* To do: Copy the material from the line with "profe (143, 2011)" through the end, request lines included, and shift each answer's coordinates by adding 87 to every number.
• • •
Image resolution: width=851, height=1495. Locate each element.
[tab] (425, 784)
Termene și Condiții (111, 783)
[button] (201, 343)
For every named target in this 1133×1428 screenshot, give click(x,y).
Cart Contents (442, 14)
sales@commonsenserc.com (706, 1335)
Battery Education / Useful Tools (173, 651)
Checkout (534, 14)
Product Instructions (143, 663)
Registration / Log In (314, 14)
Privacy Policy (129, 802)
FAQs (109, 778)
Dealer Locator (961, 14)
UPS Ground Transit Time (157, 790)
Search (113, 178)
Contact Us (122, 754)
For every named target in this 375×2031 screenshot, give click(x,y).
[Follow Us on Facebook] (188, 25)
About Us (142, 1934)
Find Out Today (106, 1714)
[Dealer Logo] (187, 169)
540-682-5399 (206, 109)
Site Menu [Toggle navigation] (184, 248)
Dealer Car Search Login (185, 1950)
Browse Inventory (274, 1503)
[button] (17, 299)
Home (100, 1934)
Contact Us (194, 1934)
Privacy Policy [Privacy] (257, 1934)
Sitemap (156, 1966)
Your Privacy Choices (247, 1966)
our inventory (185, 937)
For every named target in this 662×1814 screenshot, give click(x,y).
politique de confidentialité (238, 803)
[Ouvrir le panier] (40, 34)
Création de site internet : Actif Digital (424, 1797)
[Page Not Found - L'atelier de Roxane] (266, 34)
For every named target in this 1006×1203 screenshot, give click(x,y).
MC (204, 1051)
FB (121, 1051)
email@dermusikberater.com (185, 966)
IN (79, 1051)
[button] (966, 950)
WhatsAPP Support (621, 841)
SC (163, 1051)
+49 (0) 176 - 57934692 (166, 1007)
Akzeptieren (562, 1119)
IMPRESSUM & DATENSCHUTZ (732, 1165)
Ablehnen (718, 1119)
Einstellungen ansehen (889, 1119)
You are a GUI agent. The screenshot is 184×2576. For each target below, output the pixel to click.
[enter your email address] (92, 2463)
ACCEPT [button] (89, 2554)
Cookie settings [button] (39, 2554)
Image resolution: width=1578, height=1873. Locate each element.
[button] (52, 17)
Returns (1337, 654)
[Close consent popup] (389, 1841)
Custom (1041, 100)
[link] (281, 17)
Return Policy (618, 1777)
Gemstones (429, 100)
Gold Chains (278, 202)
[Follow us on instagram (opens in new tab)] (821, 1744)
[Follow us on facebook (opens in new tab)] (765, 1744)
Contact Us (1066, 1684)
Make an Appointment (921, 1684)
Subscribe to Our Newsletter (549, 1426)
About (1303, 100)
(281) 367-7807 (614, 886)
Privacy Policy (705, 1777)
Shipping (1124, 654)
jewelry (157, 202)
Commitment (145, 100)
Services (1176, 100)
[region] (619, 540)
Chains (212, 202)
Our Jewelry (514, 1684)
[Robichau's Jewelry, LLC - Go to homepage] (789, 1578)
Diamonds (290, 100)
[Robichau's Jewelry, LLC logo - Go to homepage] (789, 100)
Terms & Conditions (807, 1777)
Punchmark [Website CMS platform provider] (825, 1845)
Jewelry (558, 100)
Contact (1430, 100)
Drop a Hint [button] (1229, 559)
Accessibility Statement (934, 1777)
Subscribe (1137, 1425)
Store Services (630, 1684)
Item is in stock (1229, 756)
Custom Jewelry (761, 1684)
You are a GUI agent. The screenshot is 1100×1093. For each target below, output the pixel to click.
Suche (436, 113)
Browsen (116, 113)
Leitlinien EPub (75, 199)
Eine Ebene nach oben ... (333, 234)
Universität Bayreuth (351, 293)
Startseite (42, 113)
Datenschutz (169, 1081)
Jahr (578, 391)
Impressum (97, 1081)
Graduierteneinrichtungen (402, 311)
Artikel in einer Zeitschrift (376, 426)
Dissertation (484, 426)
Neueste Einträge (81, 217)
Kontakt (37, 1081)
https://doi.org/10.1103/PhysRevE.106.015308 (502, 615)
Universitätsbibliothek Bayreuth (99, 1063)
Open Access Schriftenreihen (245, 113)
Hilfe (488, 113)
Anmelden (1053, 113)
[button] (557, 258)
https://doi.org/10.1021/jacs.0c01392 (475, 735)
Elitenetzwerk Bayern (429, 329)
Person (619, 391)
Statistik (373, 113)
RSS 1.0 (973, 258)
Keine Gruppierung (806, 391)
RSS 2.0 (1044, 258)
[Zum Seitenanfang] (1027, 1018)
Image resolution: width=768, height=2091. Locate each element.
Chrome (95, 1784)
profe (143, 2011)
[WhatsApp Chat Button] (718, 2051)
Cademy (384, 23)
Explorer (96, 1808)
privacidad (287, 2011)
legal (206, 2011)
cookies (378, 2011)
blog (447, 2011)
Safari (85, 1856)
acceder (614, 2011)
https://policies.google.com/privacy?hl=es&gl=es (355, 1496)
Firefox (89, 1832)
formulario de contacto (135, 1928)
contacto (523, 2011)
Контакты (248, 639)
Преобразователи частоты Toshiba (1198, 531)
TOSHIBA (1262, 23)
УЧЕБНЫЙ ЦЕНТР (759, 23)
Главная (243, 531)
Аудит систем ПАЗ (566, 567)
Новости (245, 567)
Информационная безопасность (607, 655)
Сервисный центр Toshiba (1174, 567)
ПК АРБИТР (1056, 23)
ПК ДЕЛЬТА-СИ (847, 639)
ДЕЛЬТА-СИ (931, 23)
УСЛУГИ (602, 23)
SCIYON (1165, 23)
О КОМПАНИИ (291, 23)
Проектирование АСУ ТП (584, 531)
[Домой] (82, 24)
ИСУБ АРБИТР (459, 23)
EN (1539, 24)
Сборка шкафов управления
• • •
* The reply:
profe (230, 2098)
[WhatsApp Chat Button] (805, 2138)
Cademy (471, 110)
Explorer (183, 1895)
privacidad (374, 2098)
legal (293, 2098)
cookies (465, 2098)
blog (534, 2098)
Safari (172, 1943)
acceder (701, 2098)
https://policies.google.com/privacy?hl=es&gl=es (442, 1583)
Firefox (176, 1919)
formulario de contacto (222, 2015)
contacto (610, 2098)
Контакты (335, 726)
Преобразователи частоты Toshiba (1285, 618)
TOSHIBA (1349, 110)
УЧЕБНЫЙ ЦЕНТР (846, 110)
Главная (330, 618)
Аудит систем ПАЗ (653, 654)
Новости (332, 654)
Информационная безопасность (694, 742)
Сервисный центр Toshiba (1261, 654)
ПК АРБИТР (1143, 110)
ПК ДЕЛЬТА-СИ (934, 726)
ДЕЛЬТА-СИ (1018, 110)
УСЛУГИ (689, 110)
SCIYON (1252, 110)
О КОМПАНИИ (378, 110)
Проектирование АСУ ТП (671, 618)
[Домой] (169, 111)
ИСУБ АРБИТР (546, 110)
EN (1626, 111)
Сборка шкафов управления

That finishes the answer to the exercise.